══ MATERIAL FOR THE TASK ══

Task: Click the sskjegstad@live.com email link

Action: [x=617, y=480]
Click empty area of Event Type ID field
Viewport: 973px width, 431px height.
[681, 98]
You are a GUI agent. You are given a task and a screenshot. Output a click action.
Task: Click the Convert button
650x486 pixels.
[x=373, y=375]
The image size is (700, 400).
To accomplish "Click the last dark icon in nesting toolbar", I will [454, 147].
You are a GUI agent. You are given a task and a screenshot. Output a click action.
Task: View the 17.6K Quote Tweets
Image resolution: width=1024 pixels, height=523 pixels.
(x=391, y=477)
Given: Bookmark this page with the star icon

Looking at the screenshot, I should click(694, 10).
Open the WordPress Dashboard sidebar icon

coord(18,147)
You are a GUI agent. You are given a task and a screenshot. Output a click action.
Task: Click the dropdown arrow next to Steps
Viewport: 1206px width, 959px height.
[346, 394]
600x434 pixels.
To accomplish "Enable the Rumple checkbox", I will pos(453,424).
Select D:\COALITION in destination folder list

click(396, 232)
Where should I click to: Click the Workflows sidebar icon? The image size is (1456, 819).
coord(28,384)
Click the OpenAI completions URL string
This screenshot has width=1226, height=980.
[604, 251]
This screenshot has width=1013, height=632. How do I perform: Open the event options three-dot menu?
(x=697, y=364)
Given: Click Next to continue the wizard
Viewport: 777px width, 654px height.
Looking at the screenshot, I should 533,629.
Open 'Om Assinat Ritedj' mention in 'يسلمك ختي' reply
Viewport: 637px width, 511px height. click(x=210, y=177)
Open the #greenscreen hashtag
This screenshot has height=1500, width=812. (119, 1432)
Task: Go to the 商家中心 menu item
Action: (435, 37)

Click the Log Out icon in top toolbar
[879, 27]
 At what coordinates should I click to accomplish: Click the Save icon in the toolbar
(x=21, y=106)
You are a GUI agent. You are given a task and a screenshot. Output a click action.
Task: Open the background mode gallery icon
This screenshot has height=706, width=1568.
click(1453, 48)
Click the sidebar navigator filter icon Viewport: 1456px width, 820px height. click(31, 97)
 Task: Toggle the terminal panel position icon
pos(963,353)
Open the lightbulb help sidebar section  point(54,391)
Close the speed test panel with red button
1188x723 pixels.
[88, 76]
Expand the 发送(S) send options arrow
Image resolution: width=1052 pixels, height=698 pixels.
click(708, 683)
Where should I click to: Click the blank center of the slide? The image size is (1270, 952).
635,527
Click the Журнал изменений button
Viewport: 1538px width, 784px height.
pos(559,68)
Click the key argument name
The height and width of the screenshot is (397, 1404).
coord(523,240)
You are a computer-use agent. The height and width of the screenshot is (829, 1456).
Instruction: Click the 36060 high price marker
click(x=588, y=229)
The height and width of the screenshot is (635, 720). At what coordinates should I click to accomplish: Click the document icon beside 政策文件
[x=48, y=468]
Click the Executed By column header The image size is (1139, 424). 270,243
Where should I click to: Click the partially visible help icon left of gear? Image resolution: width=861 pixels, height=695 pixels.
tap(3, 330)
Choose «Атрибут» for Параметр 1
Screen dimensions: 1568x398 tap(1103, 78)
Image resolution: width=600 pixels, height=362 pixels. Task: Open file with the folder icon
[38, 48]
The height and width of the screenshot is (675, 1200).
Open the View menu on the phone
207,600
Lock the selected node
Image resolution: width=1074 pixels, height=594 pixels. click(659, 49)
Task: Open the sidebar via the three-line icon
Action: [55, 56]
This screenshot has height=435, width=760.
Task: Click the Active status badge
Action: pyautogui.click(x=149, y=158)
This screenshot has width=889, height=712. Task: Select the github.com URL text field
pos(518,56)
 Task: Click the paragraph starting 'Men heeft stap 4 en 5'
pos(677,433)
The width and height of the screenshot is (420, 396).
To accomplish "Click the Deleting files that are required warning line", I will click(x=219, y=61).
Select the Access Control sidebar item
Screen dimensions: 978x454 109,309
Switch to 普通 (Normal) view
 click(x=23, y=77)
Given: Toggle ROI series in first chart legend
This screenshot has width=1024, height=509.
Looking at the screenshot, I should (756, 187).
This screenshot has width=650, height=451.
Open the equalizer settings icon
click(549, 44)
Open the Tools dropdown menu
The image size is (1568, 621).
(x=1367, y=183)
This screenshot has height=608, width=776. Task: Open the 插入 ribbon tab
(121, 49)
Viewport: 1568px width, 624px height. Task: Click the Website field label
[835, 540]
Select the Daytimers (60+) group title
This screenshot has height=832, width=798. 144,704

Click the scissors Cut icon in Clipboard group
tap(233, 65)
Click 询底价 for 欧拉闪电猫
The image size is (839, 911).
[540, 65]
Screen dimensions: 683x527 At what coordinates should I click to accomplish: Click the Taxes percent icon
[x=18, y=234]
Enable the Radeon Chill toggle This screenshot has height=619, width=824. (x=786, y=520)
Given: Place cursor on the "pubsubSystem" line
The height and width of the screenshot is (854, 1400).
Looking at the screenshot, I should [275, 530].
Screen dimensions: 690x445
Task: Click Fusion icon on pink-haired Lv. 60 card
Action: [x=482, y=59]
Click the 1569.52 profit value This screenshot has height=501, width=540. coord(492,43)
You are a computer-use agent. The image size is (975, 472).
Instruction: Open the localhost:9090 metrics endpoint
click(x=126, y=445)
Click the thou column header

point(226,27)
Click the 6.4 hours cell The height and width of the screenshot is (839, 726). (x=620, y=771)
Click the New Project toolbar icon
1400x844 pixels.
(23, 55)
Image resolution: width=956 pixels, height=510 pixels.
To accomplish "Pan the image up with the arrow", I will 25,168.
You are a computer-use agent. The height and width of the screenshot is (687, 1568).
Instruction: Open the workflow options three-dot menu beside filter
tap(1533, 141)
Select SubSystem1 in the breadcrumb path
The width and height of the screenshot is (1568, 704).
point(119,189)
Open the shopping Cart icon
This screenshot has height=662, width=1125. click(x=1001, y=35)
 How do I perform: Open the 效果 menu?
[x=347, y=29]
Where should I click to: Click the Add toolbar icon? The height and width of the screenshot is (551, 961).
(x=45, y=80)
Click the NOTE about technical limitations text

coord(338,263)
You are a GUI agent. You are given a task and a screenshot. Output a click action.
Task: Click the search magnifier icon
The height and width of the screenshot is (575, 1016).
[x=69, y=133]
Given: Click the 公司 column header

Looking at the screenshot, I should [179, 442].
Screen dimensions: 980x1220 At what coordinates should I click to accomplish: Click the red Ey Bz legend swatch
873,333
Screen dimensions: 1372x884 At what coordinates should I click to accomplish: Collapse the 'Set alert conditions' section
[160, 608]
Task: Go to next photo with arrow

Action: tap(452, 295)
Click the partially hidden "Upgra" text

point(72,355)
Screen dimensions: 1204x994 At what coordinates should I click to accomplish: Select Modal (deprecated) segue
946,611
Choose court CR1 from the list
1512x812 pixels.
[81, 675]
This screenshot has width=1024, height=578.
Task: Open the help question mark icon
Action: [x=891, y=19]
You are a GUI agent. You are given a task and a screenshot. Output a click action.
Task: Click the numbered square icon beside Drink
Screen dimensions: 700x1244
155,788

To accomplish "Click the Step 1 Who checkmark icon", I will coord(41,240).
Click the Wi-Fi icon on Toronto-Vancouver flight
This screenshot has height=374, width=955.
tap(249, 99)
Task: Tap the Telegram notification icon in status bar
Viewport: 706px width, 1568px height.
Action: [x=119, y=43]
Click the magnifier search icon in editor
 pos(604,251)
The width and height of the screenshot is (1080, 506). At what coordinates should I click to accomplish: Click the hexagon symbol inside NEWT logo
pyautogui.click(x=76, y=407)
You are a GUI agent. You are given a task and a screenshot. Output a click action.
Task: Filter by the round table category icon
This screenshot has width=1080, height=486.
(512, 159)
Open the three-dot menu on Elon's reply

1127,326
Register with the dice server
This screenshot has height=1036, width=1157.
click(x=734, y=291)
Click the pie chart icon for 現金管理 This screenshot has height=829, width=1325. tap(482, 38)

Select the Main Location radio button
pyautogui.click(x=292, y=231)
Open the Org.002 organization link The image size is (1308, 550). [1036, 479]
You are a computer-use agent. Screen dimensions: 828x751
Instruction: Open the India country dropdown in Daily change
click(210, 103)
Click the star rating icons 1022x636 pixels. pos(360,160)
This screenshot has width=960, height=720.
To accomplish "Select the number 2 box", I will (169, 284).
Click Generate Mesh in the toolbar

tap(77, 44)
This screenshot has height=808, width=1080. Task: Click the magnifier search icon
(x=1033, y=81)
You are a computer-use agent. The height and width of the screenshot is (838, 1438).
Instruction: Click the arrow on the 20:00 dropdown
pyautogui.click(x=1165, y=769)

═══

▶ [PROBLEM] Output the line bearing "Task: Filter by the round table category icon" along with all the lines after it through the end of the entries, exactly, and no other lines.

▶ [SOLUTION TO THIS EXERCISE]
Task: Filter by the round table category icon
This screenshot has width=1080, height=486.
(512, 159)
Open the three-dot menu on Elon's reply

1127,326
Register with the dice server
This screenshot has height=1036, width=1157.
click(x=734, y=291)
Click the pie chart icon for 現金管理 This screenshot has height=829, width=1325. tap(482, 38)

Select the Main Location radio button
pyautogui.click(x=292, y=231)
Open the Org.002 organization link The image size is (1308, 550). [1036, 479]
You are a computer-use agent. Screen dimensions: 828x751
Instruction: Open the India country dropdown in Daily change
click(210, 103)
Click the star rating icons 1022x636 pixels. pos(360,160)
This screenshot has width=960, height=720.
To accomplish "Select the number 2 box", I will (169, 284).
Click Generate Mesh in the toolbar

tap(77, 44)
This screenshot has height=808, width=1080. Task: Click the magnifier search icon
(x=1033, y=81)
You are a computer-use agent. The height and width of the screenshot is (838, 1438).
Instruction: Click the arrow on the 20:00 dropdown
pyautogui.click(x=1165, y=769)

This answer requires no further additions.